Após alguns meses de indecisão,
resolvi iniciar sozinho o projecto. Uma coisa é
todavia a ideia, outra a sua
concretização.
O meu primeiro obstáculo
residia no desconhecimento dos
procedimentos técnicos necessários à construção de páginas na Web. Para
além de algumas leituras sobre esta tecnologia, pareceu-me fundamental
encontrar alguém que me pudesse dar um apoio técnico inicial.
O segundo obstáculo que tinha
pela frente estava na própria produção de textos (os célebres
"conteúdos" ). Não se tratava produzir simples textos par serem
fotocopiados, mas concebe-los de forma a serem veiculados neste novo meio,
dado que admitia que teriam que ter algumas características específicas. O
problema era saber quais eram. Apesar de tudo tinha a convicção que este
não era o maior obstáculo que tinha que ultrapassar se queria concretizar o
projecto.
Por um mero acaso, ou talvez
não, o professor de
informática da escola - Luís Balão - em Setembro de 1999 disponibilizou-se
para me apoiar, dando-me as instruções necessárias para começar a
construir as primeiras páginas. Foi uma fase difícil, já que executava
muitas tarefas sem ter muitas vezes consciências das suas implicações
reais. A norma era repetir as instruções do "mestre" até que
fosse capaz de as executar sem grandes hesitações.

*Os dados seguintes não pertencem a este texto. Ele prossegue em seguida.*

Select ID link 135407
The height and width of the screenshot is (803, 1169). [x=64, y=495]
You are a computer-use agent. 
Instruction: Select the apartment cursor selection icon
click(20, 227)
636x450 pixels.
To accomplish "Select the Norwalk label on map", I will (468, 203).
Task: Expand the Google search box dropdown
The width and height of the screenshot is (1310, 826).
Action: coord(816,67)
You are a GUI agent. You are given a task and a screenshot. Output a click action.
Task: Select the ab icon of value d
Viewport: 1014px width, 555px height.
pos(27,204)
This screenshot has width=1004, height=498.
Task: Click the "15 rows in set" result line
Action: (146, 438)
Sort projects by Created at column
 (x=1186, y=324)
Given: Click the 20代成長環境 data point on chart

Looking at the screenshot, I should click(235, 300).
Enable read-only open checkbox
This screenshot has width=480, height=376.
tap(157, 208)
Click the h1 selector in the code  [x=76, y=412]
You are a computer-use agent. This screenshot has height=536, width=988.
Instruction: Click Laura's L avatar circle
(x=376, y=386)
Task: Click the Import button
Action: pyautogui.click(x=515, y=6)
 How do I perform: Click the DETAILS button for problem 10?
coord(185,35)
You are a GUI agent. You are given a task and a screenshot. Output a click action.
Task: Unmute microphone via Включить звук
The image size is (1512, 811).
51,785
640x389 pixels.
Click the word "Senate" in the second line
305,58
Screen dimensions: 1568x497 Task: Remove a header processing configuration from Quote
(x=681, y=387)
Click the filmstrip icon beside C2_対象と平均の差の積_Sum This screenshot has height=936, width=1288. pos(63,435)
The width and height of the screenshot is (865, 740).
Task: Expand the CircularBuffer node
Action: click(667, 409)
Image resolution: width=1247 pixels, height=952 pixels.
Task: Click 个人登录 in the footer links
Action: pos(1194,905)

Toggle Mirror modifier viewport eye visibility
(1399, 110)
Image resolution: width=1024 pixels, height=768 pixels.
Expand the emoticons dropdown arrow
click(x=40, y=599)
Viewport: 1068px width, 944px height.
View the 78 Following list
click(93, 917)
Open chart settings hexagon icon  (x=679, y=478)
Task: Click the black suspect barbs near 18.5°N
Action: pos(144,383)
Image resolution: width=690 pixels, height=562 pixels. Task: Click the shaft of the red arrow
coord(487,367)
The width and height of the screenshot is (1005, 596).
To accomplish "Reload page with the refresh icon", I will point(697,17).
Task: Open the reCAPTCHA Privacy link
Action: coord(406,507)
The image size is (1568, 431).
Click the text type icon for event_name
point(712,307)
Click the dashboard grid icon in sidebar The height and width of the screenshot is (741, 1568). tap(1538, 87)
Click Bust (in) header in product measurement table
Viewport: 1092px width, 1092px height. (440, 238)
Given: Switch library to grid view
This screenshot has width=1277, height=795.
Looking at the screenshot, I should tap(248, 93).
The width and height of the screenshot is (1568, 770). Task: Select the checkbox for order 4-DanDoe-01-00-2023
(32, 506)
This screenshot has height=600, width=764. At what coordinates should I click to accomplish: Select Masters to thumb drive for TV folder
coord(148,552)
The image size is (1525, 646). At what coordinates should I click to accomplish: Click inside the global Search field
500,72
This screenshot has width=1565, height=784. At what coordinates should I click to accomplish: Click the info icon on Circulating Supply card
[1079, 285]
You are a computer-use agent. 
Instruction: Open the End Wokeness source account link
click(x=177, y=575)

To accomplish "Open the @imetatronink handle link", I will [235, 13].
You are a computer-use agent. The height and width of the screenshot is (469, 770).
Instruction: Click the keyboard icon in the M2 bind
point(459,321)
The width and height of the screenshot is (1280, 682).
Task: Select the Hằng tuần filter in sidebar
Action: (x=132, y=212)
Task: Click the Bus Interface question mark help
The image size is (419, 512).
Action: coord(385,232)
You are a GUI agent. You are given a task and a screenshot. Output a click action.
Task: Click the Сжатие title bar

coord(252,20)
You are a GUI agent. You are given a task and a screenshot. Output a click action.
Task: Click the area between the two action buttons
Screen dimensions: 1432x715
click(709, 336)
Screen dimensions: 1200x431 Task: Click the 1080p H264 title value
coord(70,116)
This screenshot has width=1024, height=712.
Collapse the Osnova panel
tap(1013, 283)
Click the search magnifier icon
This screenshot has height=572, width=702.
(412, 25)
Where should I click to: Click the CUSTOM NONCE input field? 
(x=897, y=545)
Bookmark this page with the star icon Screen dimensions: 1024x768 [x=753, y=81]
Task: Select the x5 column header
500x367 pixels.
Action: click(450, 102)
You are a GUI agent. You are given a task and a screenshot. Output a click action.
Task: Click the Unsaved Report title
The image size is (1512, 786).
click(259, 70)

Por razões práticas, decidi
começar pela elaboração de recursos didácticos para o 10º. Ano.
Estabeleci então alguns princípios
teóricos a que os mesmos deviam obedecer. Elaborei também um roteiro
de temas que devia obrigatoriamente contemplar. Os textos deviam ser
constituídos por pequenas histórias, onde estivessem presentes os conteúdos
do Programa de Filosofia.
Entretanto as aulas começaram,
e eu ainda não tinha qualquer texto na Internet. A aprendizagem das questões técnicas
"roubavam-me" imenso tempo.
Durante o mês de Outubro foi
forçado fazer certos compromissos com os métodos anteriores, ou mesmo a
adoptar soluções de recurso de forma a viabilizar a iniciativa.
Primeiro foi
"obrigado" a conciliar estes novos recursos com o "manual"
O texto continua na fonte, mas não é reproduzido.